Sé que a la mayoría de los artistas actuales les agobia, les pesa como una condena, esta relación de la cultura con el funcionamiento y el destino de la ciudad. Sé que la gran mayoría quieren ser artistas a secas, pero, a los hechos me remito, no podemos hablar del pasado, el presente y el futuro de nuestra sociedad sin que nos topemos con la importancia estratégica que ha tenido, tiene y tendrá “la cultura” en su definición.

Por estas y otras razones, no me atrevería a decir que el actual debate en torno a Salarrué carezca de importancia. Yo, por ejemplo, discrepo de muchas opiniones puntuales de Lara Martínez, pero sería un ingrato si dijera que no aporta nada a la comprensión de un capitulo fundamental de nuestra historia y a la comprensión de una de las grandes figuras de nuestras letras y de eso que llamamos “nuestra cultura”.

El gran aporte de Lara no son tanto sus tesis como las grietas que ha encontrado entre ciertas imágenes que teníamos del 32 y lo que los datos del archivo histórico revelan. Esta incómoda discordancia que él ha descubierto plantea un problema que nos obliga a reflexionar sobre hechos y personajes que dábamos por cerrados.
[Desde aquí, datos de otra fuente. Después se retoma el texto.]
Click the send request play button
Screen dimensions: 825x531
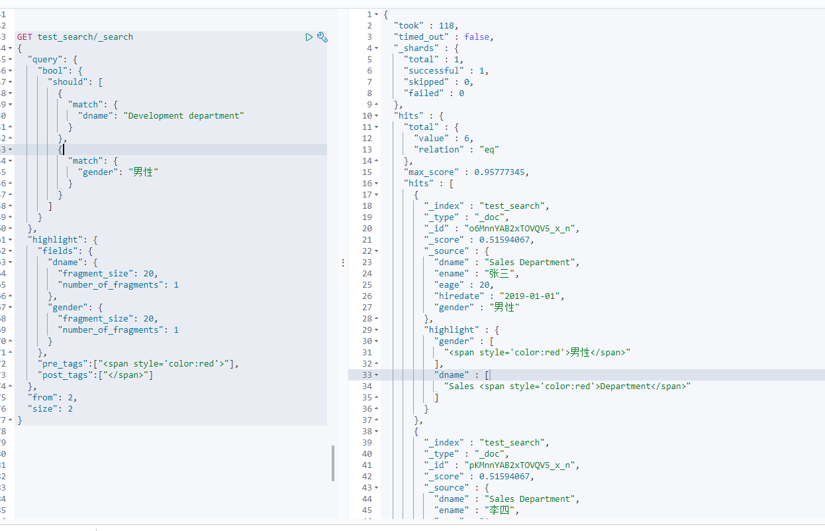click(309, 37)
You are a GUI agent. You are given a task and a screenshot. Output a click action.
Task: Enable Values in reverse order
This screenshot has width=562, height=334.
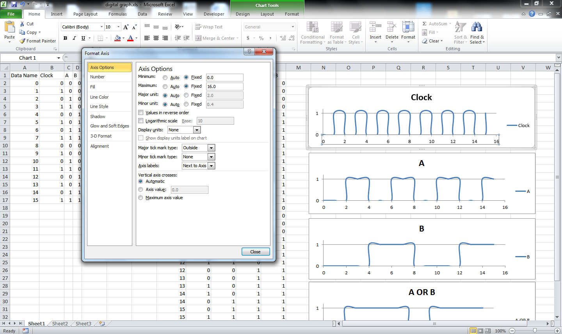[141, 112]
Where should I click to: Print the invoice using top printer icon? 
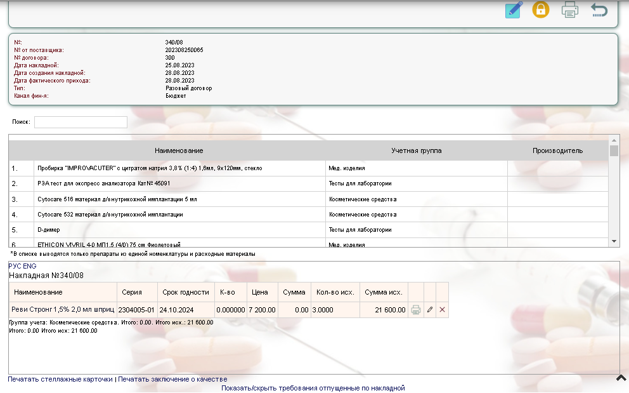click(569, 10)
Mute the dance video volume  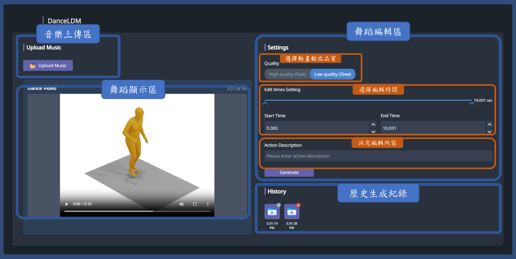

Y sobre aquello que es un problema, es normal que surjan las disputas, las discrepancias interpretativas. Lamentablemente, Lara Martínez no solo ha descubierto meritoriamente un problema, también quiere cerrarlo desde el punto de vista interpretativo porque, en el fondo, cree que ninguna de sus tesis tiene fisuras y que todos aquellos que las cuestionan son unos reaccionarios defensores de los puntos de vista tradicionales.

Ahora sabemos que el Gral. Maximiliano Hernández Martínez fue más inteligente de lo que habíamos supuesto, comprendió la importancia simbólica de Salarrué y supo utilizarla. Pero que el inteligente militar anticomunista haya convertido la estética indigenista en la estética oficial no significa que el indigenismo sea por esencia, por naturaleza, martinista. Si esto fuese así, también podríamos afirmar que ciertos componentes del muralismo mexicano eran martinistas y todos sabemos lo absurda que sería tal opinión. La posteridad ha continuado utilizando a Salarrué.

El viejo también cumplía un papel en la visión cultural insurrecta de Roque Dalton. Hoy, el fantasma del autor de los Cuentos de Barro es bien recibido en las tiendas de suvenires. Hoy es la fuente suministradora de tópicos más importante para la nostalgia más previsible. Las nuevas generaciones de literatos desertan de sus libros porque los consideran cautivos de lo típico y el tópico. Hemos manoseado tanto su literatura y la hemos hecho cumplir tantos papeles, que corremos el peligro de olvidar su genialidad inimitable y de tirarla a la basura junto a su creador.

Yo no le recomendaría a nadie que escribiese como él. Visto lo visto, tampoco le diría a nadie que fue un ángel. Pero si alguien me preguntara por la extraña música de sus palabras, le diría que aquel hombre alto de ojos azules, equivocado o no, quiso habitar como artista en su tierra, mi tierra, esa región del mundo a la que algunos llaman Mesoamérica.